(Texte à lire):
--

Le thème du show est cette fois de reprendre un peu l’histoire du drag en partant des ballrooms des années 90, vers l’émergence pendant le clubbing, puis les combats pour l’émancipation (notamment contre le VIH) et enfin la Pride et ses aspects à la fois vindicatifs et festifs. Il y a quelques bons moments, je repense à Elips et son évocation des actions ACT-UP ou encore Soa de Muse qui met toute sa rage sur scène, mais ce sont tout de même plus des prétextes pour les numéros.

Et en réalité, comme les spectacles dépendent aussi un peu des talents en présence, on remarque surtout les performances de Misty, Mami ou Piche, ou encore la superbe d’Elips, et donc je suis un peu déçu que Punani n’ait pas trop trouvé sa place avec un peu plus de moments où son humour aurait pu poindre dans un show assez tonitruant et « busy ». De même Moon est clairement toujours dans le cœur du public, et je la trouve un peu trop en arrière-plan. Mais bon, c’est compliqué à organiser ces choses là, et je comprends que ce soit une équation assez insoluble.

Alors que je célébrais récemment un petit show indépendant dans la pure militance, et que je fustigeais un show un brin désincarné qui manquait d’âme, je me dois de reconnaître les nombreuses qualités de celui-ci. Déjà d’être un grand spectacle professionnel tout en étant vraiment d’une certaine sincérité dans les discours et les messages militants (les choses sont souvent dites et très clairement). Et je suis persuadé que c’est la bonne alchimie pour à la fois toucher un public large et agir sur la société, tout en ne reniant pas ses valeurs et sa raison d’être.

J’étais tellement content que la fin soit sur cette reprise des chansons à la française qui étaient tellement drôle pendant cette saison. On a donc eu droit à Liberté té té té té et Oui oui j’adore, et c’était sans doute un des moments les plus barrés et sympas du show (sinon encore une fois un chouïa froid dans son exécution).

Je recommande à tout le monde d’aller voir ces spectacles qui sont une belle représentation de la chose drag actuelle. Et c’est un des rares trucs qui allient vraiment dans un magnifique élan pédés, goudous, trans, nb et alliés, avec une atmosphère joyeuse et sensée, une fête où on danse, on chante et on crie, et un beau manifeste sur notre capacité à lutter avec nos armes pour un monde meilleur : à coups de talons, de strass et de paillettes.

Show drag au Marquis de Sade (Rennes)

On vient de débarquer à Rennes, alors forcément moi je cherche les activités LGBTQ+ de mes coreligionnaires bretons. En fouillant un peu sur Instagram, j’ai trouvé cet événement, et j’ai bien compris que ce serait un truc peu à la marge, mais exactement ce qui me plaît dans la créativité et l’inventivité queer du moment. Les shows drag avec Drag Queen en mode « pageant1 » c’est très bien, mais ce n’est pas tout.

Maintenant que des Drag Queens sont à la télévision dans une émission récurrente ou aux JO, et ont gagné une sorte de respectabilité (même si largement à géométrie variable au sein de la société). Et d’ailleurs je ne conspue pas du tout une forme plus « acceptable » et consensuelle qui permet de diffuser des messages au plus nombreux. Mais on peut aussi s’intéresser à tout le spectre de cette queeritude, et s’intéresser à des formes moins lisses, mais tout aussi stimulantes, hautes en couleur, réjouissantes et militantes. Et surtout, on gagne à jeter un coup d’œil du côté de nos copines lesbiennes et tout simplement nos frangines et adelphes.

--

Résumez le texte à lire ci-dessus en trois phrases.

(Extrait de données):

--

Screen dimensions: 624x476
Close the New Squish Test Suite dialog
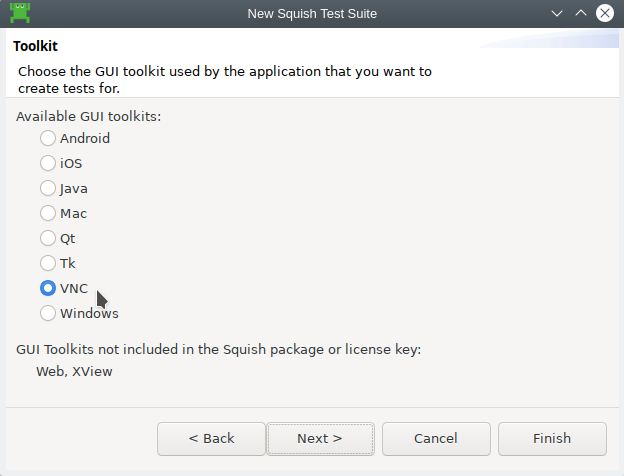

--

(Réponse attendue): Le spectacle retrace l'histoire du drag, des ballrooms des années 90 jusqu'à la Pride, en passant par le clubbing et les combats pour l'émancipation. L'auteur y remarque surtout Misty, Mami, Piche et Elips et regrette que Punani et Moon soient peu mis en avant, mais il salue un grand spectacle professionnel sincère dans ses messages militants, apprécie la reprise finale des chansons à la française et recommande à tous d'aller voir ces spectacles. Tout juste arrivé à Rennes, il a ensuite trouvé sur Instagram un show drag au Marquis de Sade et invite à s'intéresser à des formes de queeritude moins lisses mais tout aussi stimulantes.